Representing the district’s elementary schools during the board meeting was Isabella Sandoval, a fourth grade student at Anderson Elementary. Sandoval shared with the trustees about the puppet show she created about the life of Frederick Douglass, who she chose after being inspired by Douglass’ life story and the message of hope and empowerment he shared as a former slave who went on to become a great orator, writer and abolitionist.
Representing the middle school level was Nia Gatlin, a sixth grader at Springwoods Village Middle School, who chose to highlight the life and work of Maya Angelou as a contemporary exemplar of Black History Month. In particular, Gatlin said she was moved by how Maya Angelou had to overcome her own shyness and introversion as a child in order to claim her voice as a poet, writer, and civil rights advocate.
The district’s high schools, meanwhile, were represented by Westfield High School seniors Megan Ealy and Mariana Torres, who worked together on their Black History Month project focused on the writer and cartoonist Aaron McGruder. McGruder is especially well known as the creator of “The Boondocks,” a comic strip and, later, an animated television series that, as Ealy told board members, challenged the status quo by humorously shining a light on both positive and negative aspects of contemporary American culture and the African American experience.

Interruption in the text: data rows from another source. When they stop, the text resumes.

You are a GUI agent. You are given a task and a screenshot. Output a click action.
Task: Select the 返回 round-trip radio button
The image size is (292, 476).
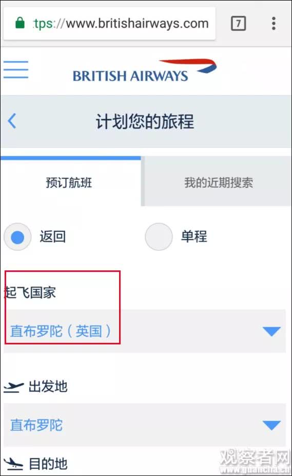pyautogui.click(x=17, y=237)
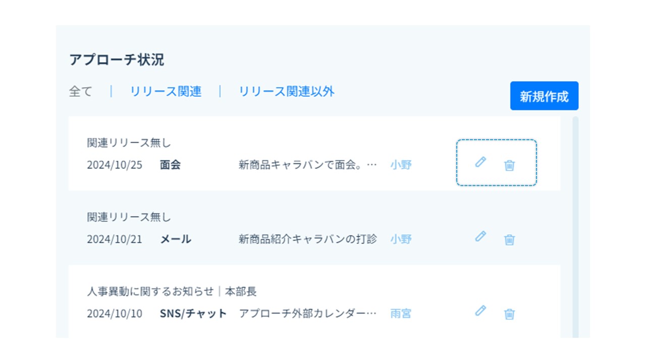The image size is (646, 363).
Task: Delete the 2024/10/10 SNS/チャット entry
Action: (x=509, y=314)
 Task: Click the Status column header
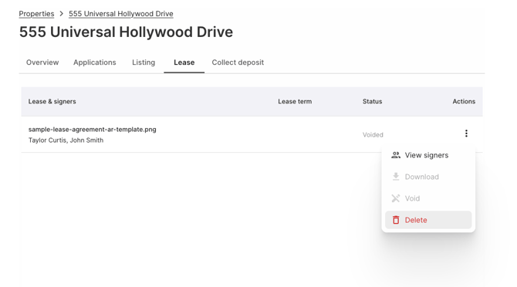[x=372, y=102]
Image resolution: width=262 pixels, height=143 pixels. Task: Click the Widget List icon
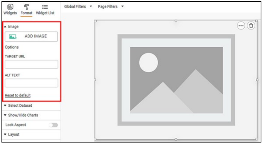pyautogui.click(x=45, y=7)
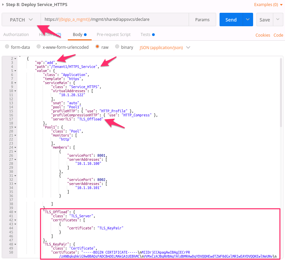Viewport: 285px width, 260px height.
Task: Open the Code snippet link
Action: [x=278, y=35]
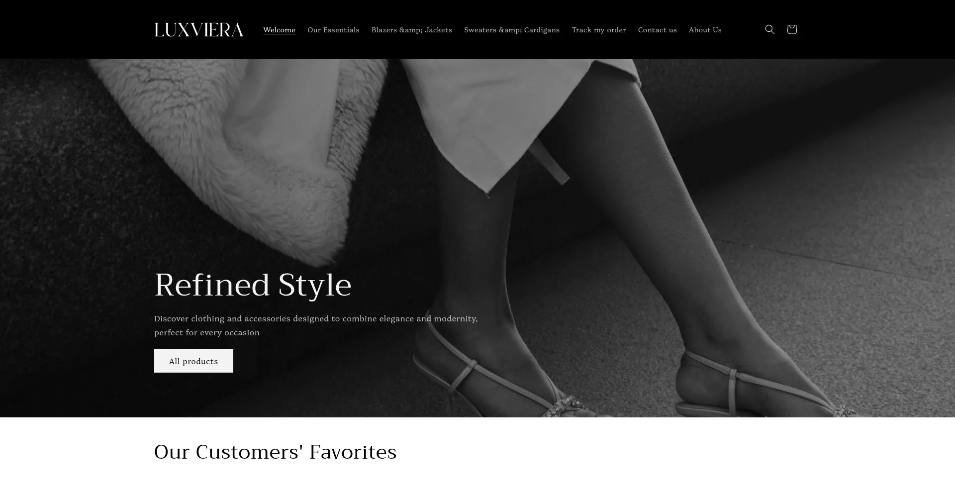Open the search magnifier icon
Viewport: 955px width, 494px height.
(769, 29)
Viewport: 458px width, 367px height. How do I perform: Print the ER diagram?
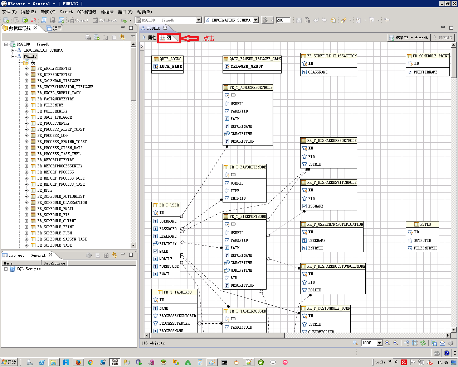[442, 343]
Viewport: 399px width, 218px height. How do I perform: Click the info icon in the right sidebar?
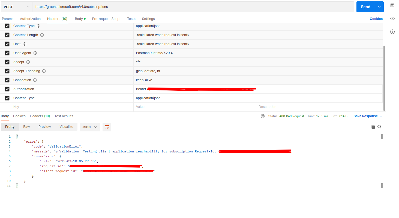tap(392, 32)
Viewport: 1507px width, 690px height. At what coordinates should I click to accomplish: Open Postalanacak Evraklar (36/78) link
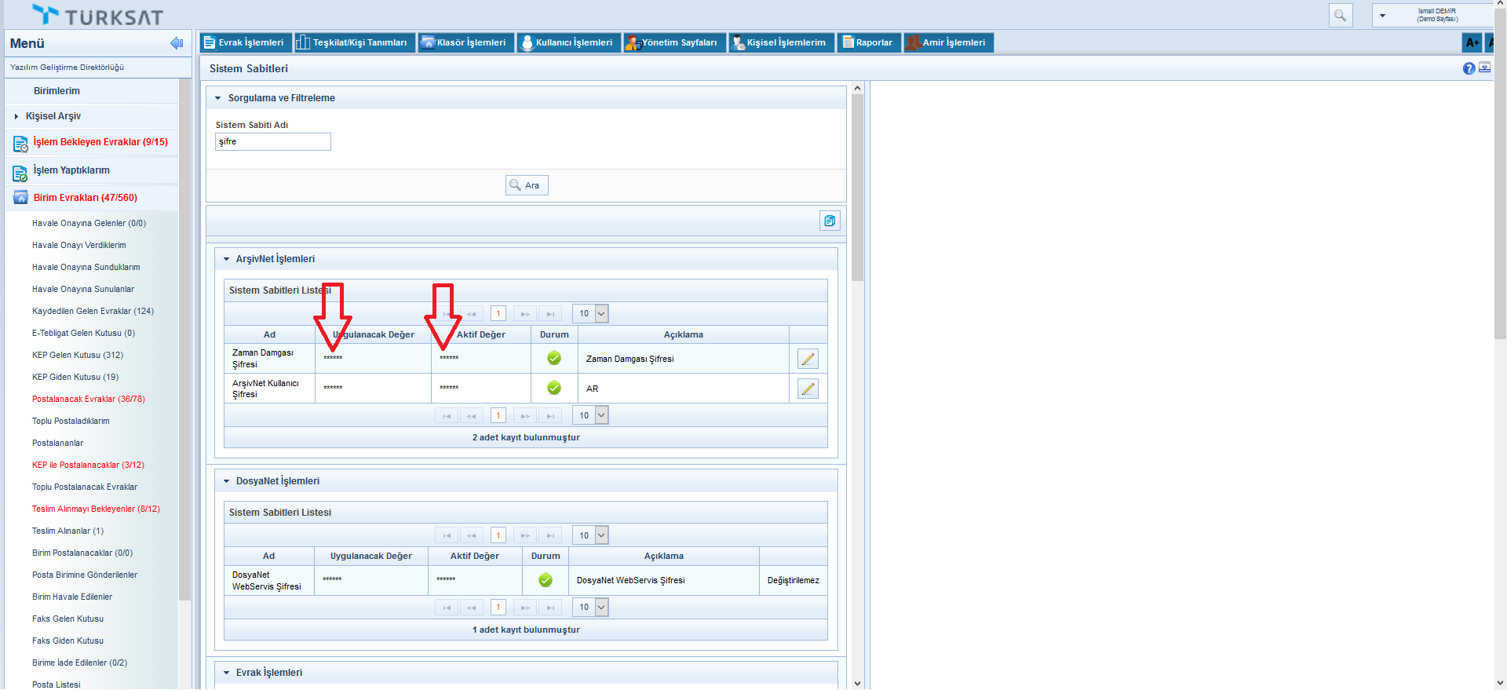(x=88, y=399)
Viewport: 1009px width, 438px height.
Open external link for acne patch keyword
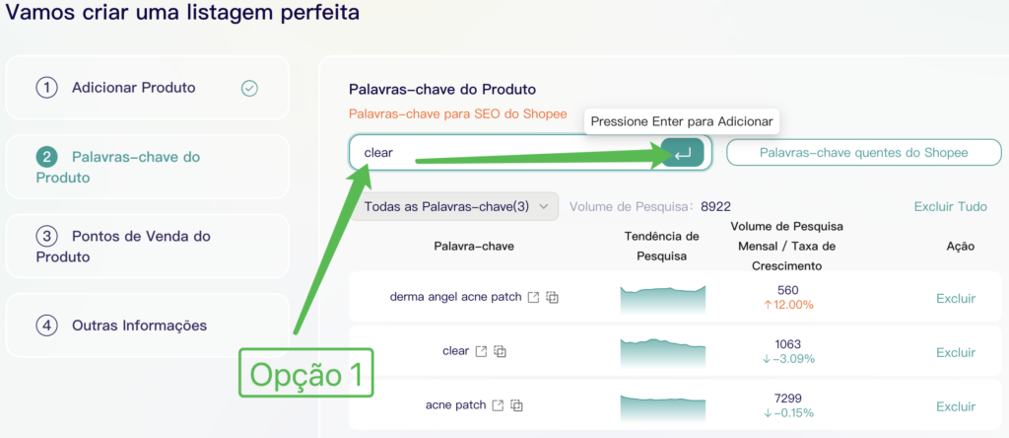[499, 405]
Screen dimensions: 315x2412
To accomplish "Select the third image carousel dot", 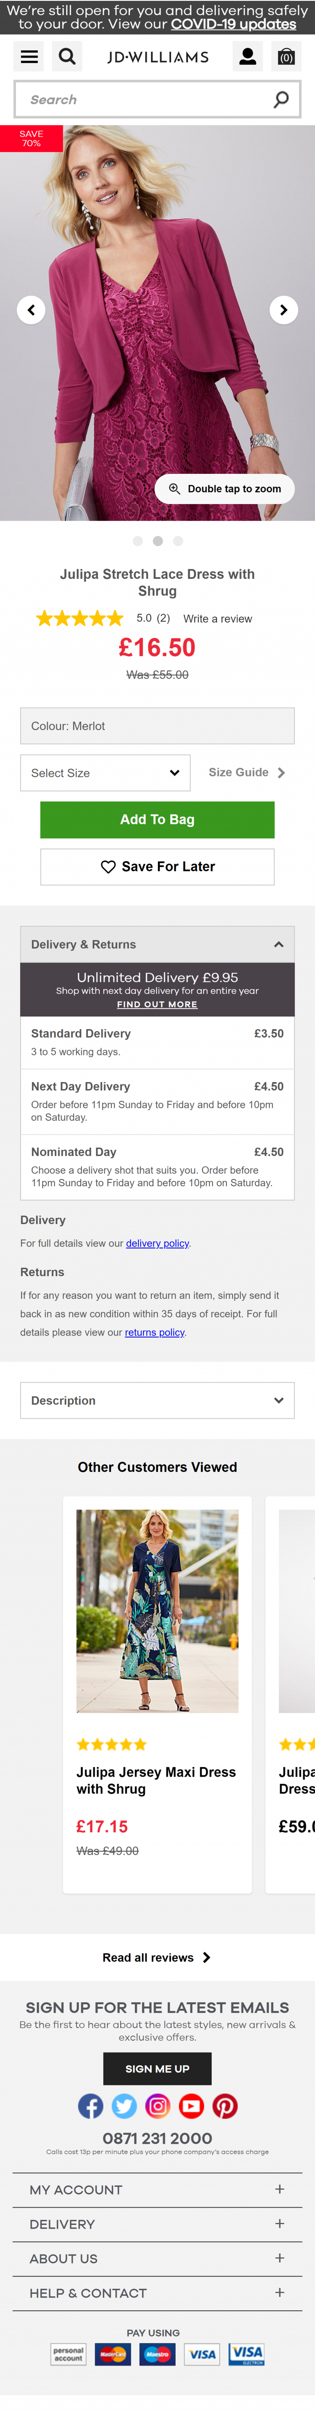I will pos(178,541).
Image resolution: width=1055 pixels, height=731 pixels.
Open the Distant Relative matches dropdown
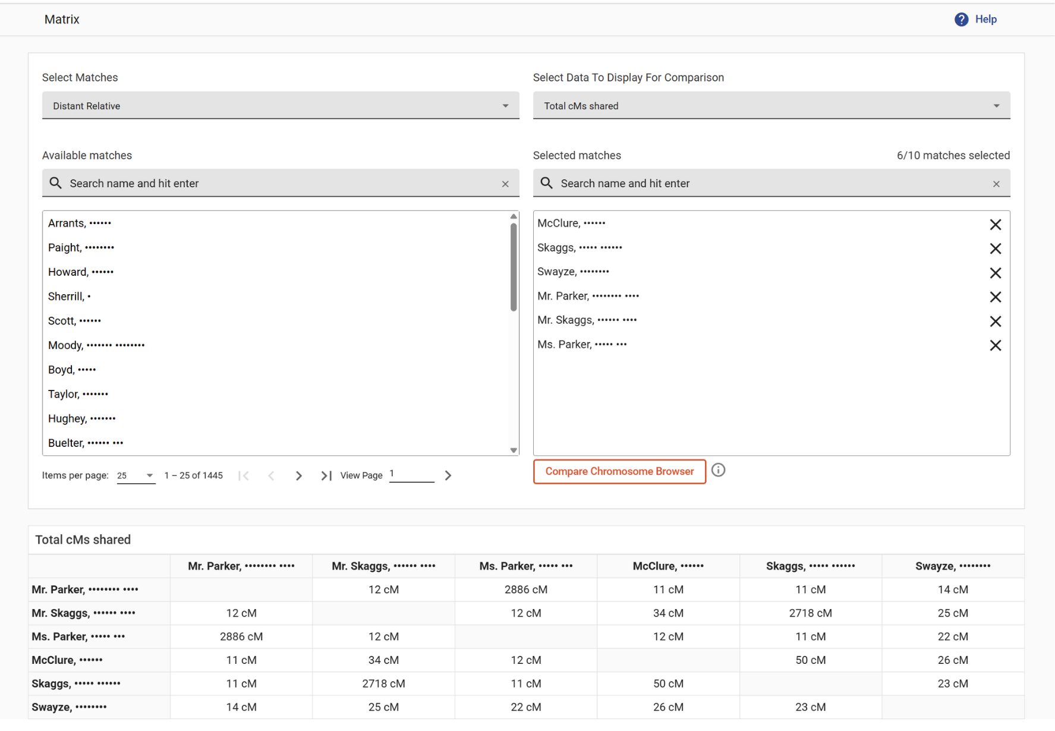pyautogui.click(x=280, y=106)
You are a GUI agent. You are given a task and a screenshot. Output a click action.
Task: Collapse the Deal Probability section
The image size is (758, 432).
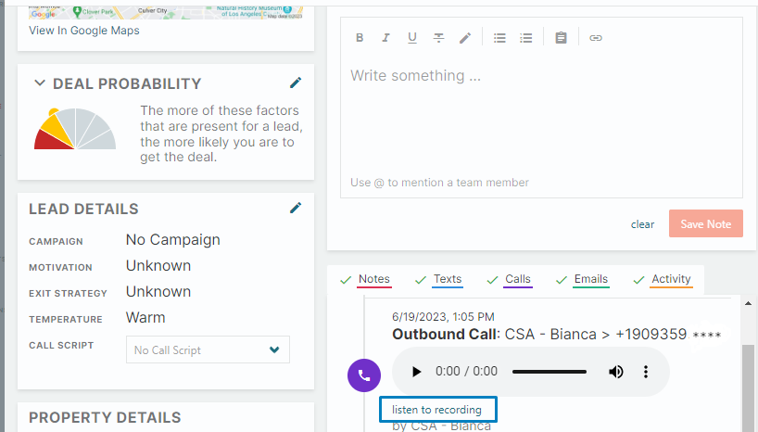click(x=40, y=83)
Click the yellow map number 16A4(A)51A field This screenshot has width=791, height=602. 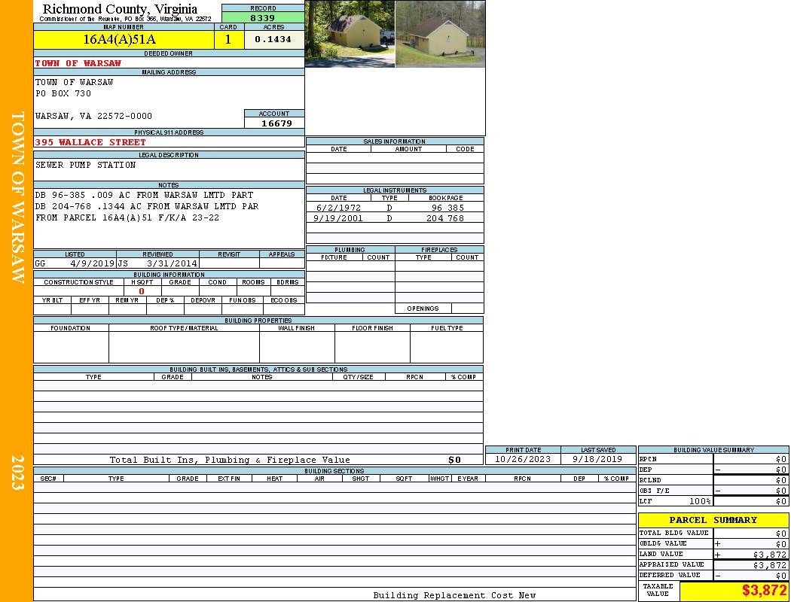tap(119, 40)
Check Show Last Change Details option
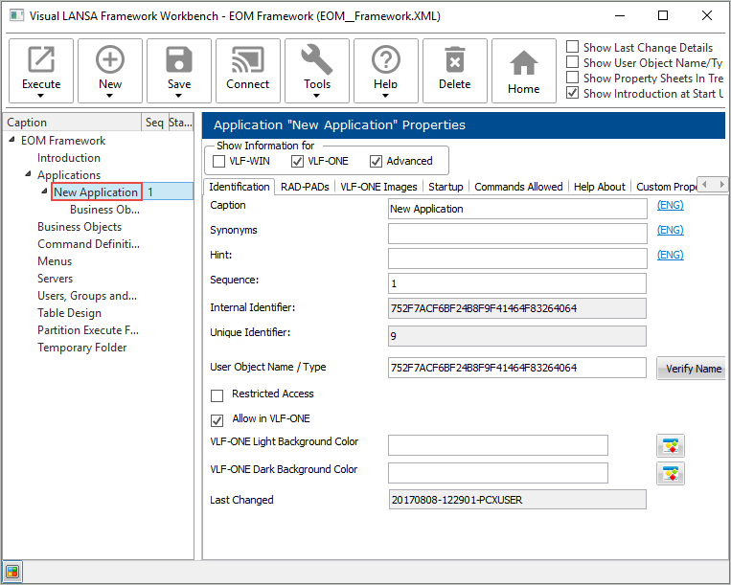This screenshot has width=731, height=585. 573,47
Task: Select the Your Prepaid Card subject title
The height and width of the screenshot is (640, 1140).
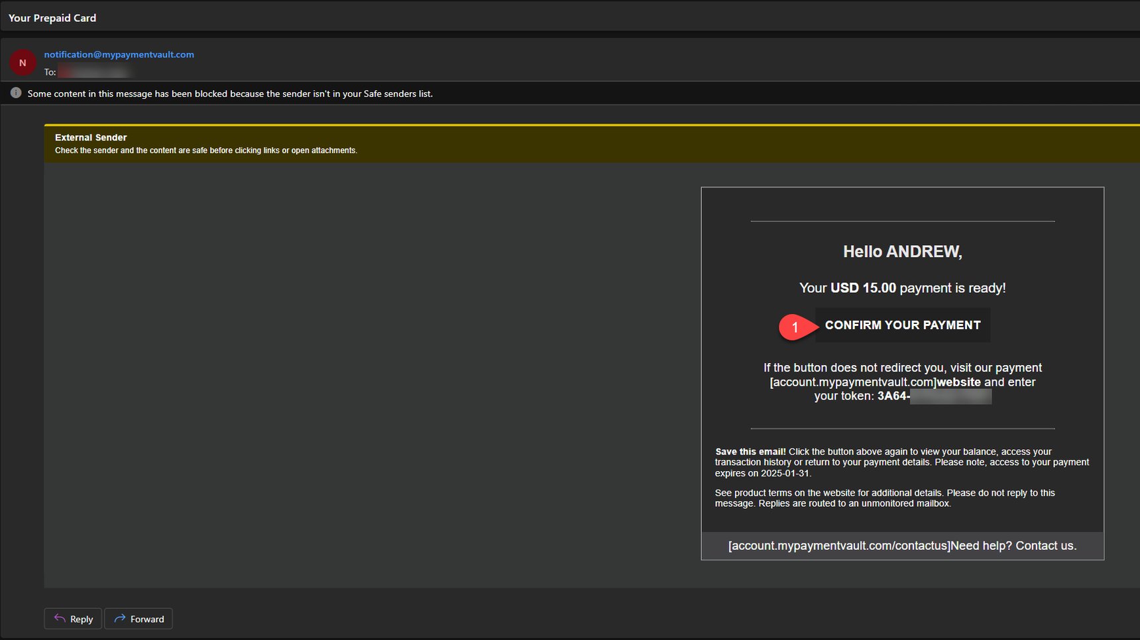Action: [52, 18]
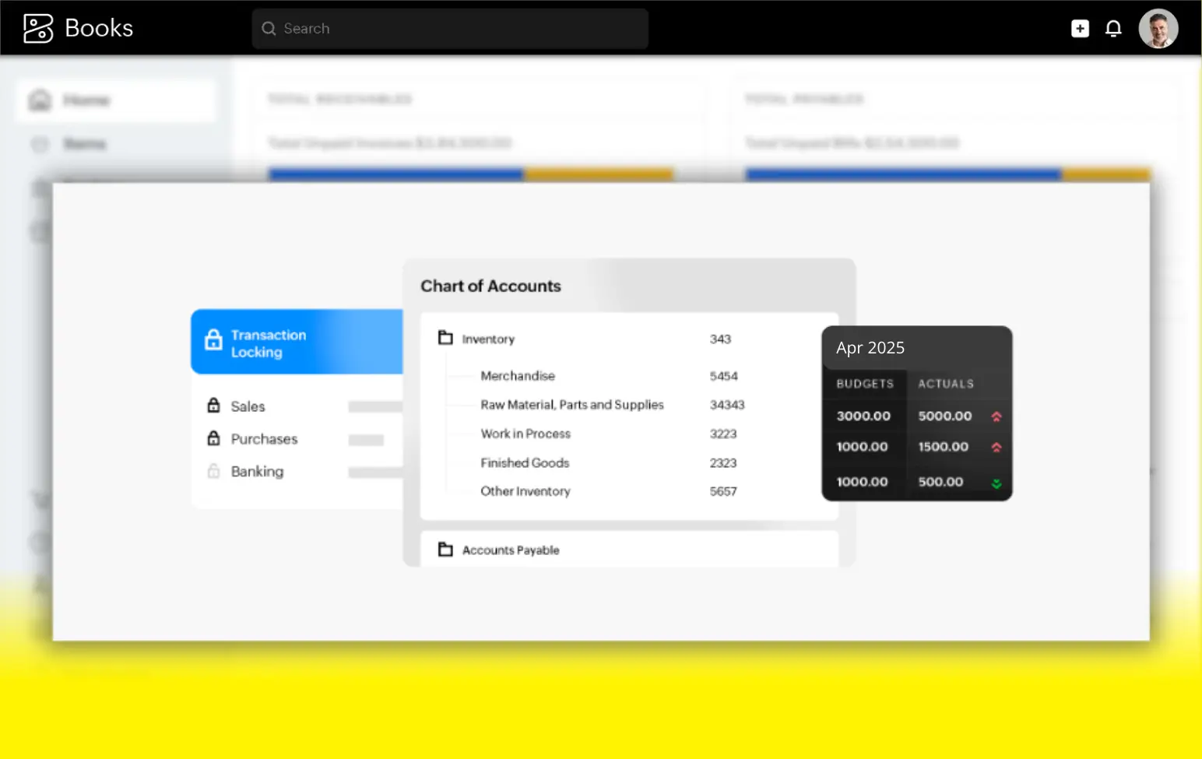
Task: Expand the Accounts Payable folder
Action: tap(445, 550)
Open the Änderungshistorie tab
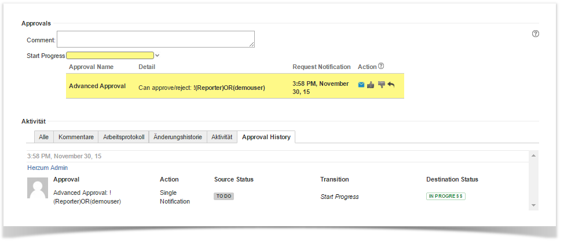This screenshot has height=243, width=564. pyautogui.click(x=178, y=137)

As artists themselves, Ealy and Torres said they chose to focus their project on Aaron McGruder in part because they both wanted to explore the power of art, storytelling and creativity to impact the broader culture and people’s ways of thinking.
Trustee Winford Adams Jr. complimented all the students on their wide-ranging projects that included both historical and contemporary figures.
“It is interesting that we have Maya Angelou and Aaron McGruder,” Adams said. “Black history is happening right now, just as Mexican American history is happening right now, and so I really appreciate your efforts to have a diverse group of African American historical figures. Thank you for that.”
Board President Justine Durant also thanked the students on behalf of the trustees.
“We are so proud of your work,” Durant said.
Following the student presentations, Pariseau thanked Social Studies Curriculum Specialist Samba Goddard for the months of work spent organizing the district’s annual Black History Month events. He also thanked district teachers and students’ parents for their support throughout the process.
“As you can see our students have engaged in some phenomenal learning,” Pariseau said, “and we look forward to sharing all of the different exhibits that will be displayed on February the 17th, from 5:30 to 7 [p.m.], at Dekaney High School for the full exhibition.”
Spotlight highlights 2022 Rising Writers’ Expo student medalists
Trustees next welcomed two student honorees from the Spring ISD Rising Writers' Student Expo, which was held on Thursday, Jan. 27 at Carl Wunsche Sr. High School. Executive Director of Instructional Services Marie Mendoza explained to trustees that the event promoting writing in Spring ISD was inspired in part by a challenge from Superintendent Dr. Lupita Hinojosa to find exciting ways to highlight the importance of writing and celebrate its role in students’ lives.
“Dr. Hinojosa gave us a task – an assignment, really – to make literacy a priority, a priority around equity,” Mendoza said.
She explained that each campus had selected student ambassadors to attend the expo and share with members of the community about how their school engages students with writing across the curriculum and how developing their own writing skills had helped them learn in school and express themselves creatively. Hundreds of students submitted works for the expo, with many receiving recognition for their contributions.
“We had every campus represented – 469 students submitted writing entries,” Mendoza said. “We held a medal ceremony in which 118 students received medals for their commendation in their writing.”
For the board meeting, Ziffie Clark, a sixth grader at Bailey Middle School, read his poem “I Am a Champion,” an affirmation of his hopes and dreams for himself for the future and a reflection on his desire as a son to make his mother proud.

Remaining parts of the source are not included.